As the experimental results below will show, the relative performance gains of various LVAC configurations and the baselines are largely consistent over all human body point clouds as well as object point clouds. This consistency may be explained in part by all variables in LVAC being trained on the given point cloud; hence LVAC is instance-adaptive (except in our generalization studies). No average-case models are trained to fit all point clouds. Thus we expect consistent behavior across other types of point clouds, e.g., room scans. We acknowledge, however, that some types of point clouds, such as dynamically-acquired LIDAR point clouds, may have a special structure that our framework does not take advantage of. Indeed, MPEG G-PCC has special coding modes for such point clouds.

5.2 Baselines

5.2.1 RAHT

Our first baseline is RAHT, which is the core transform in the MPEG G-PCC, coupled with the adaptive Run-Length Golomb-Rice (RLGR) entropy coder (Malvar, 2006). Figure 5A shows the rate-distortion (RD) performance of RAHT + RLGR in RGB PSNR (dB) vs. bit rate (bits per point, or bpp). As PSNR is a measure of quality, higher is better. In RAHT + RLGR, the RAHT coefficients are uniformly scalar quantized. The quantized coefficients are concatenated by level from the root to the leaves and entropy coded using RLGR, independently for each color component. The RD performances using RGB and YUV (BT.709) colorspaces are shown in Figure 5A in blue with filled and unfilled markers, respectively. At low bit rates, YUV provides a significant gain in RGB PSNR, but this falls off at high bit rates.

FIGURE 5

FIGURE 5. (A) Baselines. RAHT + RLGR (RGB) and (YUV) are shown against 3×3 linear models at levels 30, 27, 24, and 21, which optimize the colorspace by minimizing D + λR using the cbe entropy model. Since level = 30, model = cbe + linear(3x3) outperforms RAHT + RLGR (YUV) we discard the latter and use the others as baselines for more complex CBNs. (B) RD performance (YUV PSNR vs bit rate) comparison with RAHT + RLGR (RGB) (de Queiroz and Chou, 2016) and Deep-PCAC (Sheng et al., 2021).

Stated goal 1 :: Rewrite the LVAC passage starting at "As the experimental" and ending at "such point clouds.", putting "indoor scans" in place of "room scans".
Stated goal 2 :: Write the next part of the LVAC passage, picking up right after its last sentence.

Records shown ::
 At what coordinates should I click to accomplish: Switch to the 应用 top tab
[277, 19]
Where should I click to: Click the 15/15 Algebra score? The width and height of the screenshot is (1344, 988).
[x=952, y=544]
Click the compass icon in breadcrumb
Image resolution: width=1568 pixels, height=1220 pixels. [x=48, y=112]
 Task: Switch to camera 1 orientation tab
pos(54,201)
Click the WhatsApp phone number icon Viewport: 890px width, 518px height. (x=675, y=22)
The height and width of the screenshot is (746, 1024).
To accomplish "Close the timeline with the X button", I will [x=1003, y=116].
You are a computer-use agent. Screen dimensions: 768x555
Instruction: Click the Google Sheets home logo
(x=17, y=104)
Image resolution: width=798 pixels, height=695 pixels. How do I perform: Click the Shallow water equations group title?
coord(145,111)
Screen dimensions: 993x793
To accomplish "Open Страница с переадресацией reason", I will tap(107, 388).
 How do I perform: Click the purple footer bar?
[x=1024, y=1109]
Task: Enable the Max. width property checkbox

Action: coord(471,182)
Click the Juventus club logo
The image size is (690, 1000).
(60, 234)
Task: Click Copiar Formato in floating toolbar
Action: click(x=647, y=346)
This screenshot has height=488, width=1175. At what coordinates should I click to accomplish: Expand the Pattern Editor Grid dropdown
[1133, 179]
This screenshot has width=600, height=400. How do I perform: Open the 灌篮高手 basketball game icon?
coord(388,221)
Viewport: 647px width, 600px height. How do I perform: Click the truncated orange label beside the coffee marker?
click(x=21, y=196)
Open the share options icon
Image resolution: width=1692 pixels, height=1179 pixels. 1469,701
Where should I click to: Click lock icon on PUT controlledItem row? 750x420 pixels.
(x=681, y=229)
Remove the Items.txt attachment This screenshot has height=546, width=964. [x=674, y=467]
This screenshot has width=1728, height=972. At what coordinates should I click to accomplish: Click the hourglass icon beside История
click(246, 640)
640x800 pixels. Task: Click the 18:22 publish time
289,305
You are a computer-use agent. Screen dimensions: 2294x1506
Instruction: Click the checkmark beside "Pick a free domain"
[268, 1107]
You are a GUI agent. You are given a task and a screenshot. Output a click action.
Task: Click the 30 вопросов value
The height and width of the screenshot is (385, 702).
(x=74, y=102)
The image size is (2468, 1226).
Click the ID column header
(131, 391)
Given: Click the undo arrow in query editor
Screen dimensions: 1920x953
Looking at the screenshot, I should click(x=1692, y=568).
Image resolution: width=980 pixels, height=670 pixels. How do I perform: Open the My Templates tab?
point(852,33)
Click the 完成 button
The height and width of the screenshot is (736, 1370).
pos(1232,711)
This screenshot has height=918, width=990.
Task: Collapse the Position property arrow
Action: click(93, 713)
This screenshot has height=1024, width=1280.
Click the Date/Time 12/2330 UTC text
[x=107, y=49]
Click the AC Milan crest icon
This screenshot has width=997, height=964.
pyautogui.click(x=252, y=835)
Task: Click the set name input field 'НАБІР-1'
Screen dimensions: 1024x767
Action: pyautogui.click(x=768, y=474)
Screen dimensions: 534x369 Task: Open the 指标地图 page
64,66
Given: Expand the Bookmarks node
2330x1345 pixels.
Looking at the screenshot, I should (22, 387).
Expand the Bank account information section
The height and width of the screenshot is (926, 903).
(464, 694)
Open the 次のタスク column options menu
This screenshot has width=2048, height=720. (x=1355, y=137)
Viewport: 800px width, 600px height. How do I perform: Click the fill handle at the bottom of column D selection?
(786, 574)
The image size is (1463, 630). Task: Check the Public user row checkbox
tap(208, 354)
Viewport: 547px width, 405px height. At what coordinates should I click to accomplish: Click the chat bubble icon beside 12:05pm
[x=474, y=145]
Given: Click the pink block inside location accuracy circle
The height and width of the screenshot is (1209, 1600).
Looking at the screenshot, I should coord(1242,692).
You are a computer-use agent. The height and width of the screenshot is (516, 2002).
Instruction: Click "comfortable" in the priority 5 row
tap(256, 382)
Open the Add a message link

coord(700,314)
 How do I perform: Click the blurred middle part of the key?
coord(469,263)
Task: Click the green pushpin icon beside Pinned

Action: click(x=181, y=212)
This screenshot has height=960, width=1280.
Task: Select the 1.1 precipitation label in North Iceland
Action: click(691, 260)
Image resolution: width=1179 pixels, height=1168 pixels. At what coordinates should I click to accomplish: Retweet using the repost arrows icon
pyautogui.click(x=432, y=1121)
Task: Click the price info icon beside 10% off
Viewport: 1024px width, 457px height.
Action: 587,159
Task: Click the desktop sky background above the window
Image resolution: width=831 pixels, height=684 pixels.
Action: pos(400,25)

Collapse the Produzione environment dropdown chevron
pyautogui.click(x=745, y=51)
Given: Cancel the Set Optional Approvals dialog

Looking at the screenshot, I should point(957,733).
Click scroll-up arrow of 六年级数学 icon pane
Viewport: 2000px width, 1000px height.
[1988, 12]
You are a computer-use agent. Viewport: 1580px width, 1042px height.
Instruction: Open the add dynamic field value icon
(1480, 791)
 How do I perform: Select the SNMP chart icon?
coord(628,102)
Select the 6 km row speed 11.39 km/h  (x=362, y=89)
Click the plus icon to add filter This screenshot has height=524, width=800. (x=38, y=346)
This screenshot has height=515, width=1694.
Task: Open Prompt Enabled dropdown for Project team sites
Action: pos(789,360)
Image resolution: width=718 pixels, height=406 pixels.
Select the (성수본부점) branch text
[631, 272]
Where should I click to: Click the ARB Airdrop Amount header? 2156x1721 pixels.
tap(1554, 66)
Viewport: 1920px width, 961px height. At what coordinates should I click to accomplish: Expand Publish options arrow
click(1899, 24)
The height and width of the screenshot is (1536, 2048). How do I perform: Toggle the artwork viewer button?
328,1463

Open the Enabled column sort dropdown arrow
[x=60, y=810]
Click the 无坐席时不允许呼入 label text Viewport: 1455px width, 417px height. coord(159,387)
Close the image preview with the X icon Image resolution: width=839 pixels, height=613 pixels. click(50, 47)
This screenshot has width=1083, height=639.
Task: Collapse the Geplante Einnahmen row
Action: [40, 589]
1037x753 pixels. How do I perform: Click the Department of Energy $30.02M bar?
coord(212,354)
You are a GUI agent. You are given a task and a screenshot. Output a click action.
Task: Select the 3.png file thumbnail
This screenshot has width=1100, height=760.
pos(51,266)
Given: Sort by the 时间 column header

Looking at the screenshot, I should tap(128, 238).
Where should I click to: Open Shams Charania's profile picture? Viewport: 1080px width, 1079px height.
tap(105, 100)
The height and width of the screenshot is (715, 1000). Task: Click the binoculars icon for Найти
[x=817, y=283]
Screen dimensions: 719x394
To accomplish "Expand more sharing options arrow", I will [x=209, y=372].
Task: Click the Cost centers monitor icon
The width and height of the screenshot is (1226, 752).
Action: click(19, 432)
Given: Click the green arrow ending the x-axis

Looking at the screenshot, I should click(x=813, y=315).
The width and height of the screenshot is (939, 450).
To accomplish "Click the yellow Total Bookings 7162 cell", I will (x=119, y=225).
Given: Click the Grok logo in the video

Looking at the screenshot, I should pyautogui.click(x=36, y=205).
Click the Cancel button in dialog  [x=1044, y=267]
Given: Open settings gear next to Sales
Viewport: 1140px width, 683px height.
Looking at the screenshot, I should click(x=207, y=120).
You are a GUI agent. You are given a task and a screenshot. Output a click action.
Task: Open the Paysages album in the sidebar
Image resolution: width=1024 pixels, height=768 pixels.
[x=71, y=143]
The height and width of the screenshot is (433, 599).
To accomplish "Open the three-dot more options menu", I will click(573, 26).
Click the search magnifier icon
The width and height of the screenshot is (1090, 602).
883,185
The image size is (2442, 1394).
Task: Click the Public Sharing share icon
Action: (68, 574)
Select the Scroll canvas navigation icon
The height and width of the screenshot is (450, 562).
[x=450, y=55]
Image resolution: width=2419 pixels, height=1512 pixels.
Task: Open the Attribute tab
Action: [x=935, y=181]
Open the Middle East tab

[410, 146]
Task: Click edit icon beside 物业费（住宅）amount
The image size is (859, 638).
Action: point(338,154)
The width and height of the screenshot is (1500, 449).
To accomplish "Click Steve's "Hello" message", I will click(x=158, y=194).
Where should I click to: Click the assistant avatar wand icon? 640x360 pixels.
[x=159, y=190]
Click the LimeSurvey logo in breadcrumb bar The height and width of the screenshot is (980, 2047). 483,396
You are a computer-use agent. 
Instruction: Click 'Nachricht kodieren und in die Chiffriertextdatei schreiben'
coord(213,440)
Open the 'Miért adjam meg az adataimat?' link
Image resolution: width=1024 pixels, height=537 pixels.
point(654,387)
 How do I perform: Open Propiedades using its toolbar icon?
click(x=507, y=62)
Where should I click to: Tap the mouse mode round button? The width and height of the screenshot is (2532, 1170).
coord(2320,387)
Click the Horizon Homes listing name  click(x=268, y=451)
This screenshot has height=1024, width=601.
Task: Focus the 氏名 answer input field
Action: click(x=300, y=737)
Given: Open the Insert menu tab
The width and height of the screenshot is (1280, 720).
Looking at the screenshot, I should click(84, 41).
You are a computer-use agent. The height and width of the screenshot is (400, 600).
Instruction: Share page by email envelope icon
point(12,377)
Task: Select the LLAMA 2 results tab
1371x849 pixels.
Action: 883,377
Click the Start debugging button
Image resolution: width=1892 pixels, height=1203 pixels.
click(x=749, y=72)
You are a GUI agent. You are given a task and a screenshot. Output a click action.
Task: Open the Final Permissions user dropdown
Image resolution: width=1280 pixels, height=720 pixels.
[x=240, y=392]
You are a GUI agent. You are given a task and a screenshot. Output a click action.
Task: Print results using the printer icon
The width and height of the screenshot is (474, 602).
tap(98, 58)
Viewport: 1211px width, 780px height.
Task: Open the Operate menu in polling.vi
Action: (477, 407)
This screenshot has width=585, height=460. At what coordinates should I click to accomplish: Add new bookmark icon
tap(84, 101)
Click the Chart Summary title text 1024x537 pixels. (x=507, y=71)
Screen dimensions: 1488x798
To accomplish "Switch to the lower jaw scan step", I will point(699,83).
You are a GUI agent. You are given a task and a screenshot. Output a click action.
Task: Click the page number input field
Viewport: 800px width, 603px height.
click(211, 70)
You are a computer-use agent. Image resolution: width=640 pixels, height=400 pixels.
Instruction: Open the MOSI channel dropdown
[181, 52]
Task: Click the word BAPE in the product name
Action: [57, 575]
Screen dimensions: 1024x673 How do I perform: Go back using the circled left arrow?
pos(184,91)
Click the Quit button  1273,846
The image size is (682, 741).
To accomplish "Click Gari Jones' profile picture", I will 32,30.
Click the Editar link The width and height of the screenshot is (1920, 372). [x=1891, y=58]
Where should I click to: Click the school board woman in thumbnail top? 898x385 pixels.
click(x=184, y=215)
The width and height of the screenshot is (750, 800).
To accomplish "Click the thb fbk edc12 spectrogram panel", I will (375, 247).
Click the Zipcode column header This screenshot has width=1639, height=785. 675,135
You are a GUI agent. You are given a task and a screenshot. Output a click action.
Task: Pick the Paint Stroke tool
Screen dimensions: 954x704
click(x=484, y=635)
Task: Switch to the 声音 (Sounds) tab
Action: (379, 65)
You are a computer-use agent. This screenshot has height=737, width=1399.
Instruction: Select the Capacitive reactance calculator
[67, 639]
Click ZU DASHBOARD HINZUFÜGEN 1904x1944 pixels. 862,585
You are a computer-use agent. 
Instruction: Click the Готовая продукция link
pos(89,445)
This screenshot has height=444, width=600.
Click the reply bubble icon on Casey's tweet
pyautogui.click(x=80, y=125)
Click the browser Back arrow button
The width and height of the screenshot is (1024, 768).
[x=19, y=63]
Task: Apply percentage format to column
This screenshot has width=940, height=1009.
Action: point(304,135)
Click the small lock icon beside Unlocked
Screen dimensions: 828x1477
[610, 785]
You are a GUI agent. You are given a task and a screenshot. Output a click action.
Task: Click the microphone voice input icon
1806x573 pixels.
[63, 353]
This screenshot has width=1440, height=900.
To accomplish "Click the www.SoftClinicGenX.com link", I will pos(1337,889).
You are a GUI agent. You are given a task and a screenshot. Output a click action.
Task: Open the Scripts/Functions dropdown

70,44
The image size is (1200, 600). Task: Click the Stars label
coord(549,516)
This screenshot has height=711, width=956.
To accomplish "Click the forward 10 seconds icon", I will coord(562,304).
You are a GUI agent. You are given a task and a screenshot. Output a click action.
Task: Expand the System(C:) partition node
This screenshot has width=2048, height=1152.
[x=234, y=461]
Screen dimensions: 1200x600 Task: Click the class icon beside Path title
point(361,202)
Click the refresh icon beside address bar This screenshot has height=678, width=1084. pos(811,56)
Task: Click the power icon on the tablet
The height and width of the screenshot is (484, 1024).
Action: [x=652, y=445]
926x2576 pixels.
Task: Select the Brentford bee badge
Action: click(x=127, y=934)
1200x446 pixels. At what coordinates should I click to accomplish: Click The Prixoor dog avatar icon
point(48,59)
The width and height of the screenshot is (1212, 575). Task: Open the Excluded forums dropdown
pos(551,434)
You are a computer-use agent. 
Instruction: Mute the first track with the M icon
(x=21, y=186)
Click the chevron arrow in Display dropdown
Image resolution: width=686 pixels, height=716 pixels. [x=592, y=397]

Right answer 1 ::
As the experimental results below will show, the relative performance gains of various LVAC configurations and the baselines are largely consistent over all human body point clouds as well as object point clouds. This consistency may be explained in part by all variables in LVAC being trained on the given point cloud; hence LVAC is instance-adaptive (except in our generalization studies). No average-case models are trained to fit all point clouds. Thus we expect consistent behavior across other types of point clouds, e.g., indoor scans. We acknowledge, however, that some types of point clouds, such as dynamically-acquired LIDAR point clouds, may have a special structure that our framework does not take advantage of. Indeed, MPEG G-PCC has special coding modes for such point clouds.

Right answer 2 ::
5.2.2 Deep-PCAC

As a secondary baseline, we provide a comparison with Deep-PCAC (Sheng et al., 2021)—see Figure 5B. As mentioned earlier, Deep-PCAC is based on PointNet, which is not volumetric. Therefore, it cannot be used for other scenarios such as radiance fields and also lacks point cloud features such as infinite zoom. We still compare LVAC with Deep-PCAC just to show that learned point cloud attribute compression is not trivial and requires all the crucial steps that we discussed in this work.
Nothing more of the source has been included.